Stored items

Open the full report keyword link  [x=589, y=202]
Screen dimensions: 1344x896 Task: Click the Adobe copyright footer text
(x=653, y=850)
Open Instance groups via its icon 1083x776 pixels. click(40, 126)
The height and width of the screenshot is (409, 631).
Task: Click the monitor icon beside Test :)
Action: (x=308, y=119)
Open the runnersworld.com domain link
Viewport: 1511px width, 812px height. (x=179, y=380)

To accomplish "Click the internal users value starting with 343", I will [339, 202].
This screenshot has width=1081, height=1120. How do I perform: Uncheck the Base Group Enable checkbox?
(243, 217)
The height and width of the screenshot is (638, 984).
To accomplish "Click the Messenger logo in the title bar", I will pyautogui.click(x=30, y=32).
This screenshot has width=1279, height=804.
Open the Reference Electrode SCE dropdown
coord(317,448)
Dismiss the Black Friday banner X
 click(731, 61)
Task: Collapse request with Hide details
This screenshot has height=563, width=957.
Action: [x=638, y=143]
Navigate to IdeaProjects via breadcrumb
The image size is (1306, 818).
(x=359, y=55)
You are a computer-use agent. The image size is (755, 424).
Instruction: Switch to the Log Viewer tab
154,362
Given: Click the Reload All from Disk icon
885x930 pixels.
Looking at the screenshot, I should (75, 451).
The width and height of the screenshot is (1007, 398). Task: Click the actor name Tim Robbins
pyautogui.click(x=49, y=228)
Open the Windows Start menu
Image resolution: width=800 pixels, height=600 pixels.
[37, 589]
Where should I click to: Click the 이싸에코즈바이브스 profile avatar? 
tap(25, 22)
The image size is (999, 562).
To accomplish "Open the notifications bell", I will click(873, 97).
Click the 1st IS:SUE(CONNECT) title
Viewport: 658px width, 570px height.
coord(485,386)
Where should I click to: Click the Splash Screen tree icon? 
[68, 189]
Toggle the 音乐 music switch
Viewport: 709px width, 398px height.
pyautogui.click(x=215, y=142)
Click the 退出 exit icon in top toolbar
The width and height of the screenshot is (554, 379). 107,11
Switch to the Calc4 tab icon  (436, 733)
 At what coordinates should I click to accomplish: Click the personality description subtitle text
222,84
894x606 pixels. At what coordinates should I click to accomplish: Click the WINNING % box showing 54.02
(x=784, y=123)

# [Exercise details]
Show every line of the entries above where the word "with" occurs.

# [Answer area]
To accomplish "Click the internal users value starting with 343", I will [339, 202].
Task: Collapse request with Hide details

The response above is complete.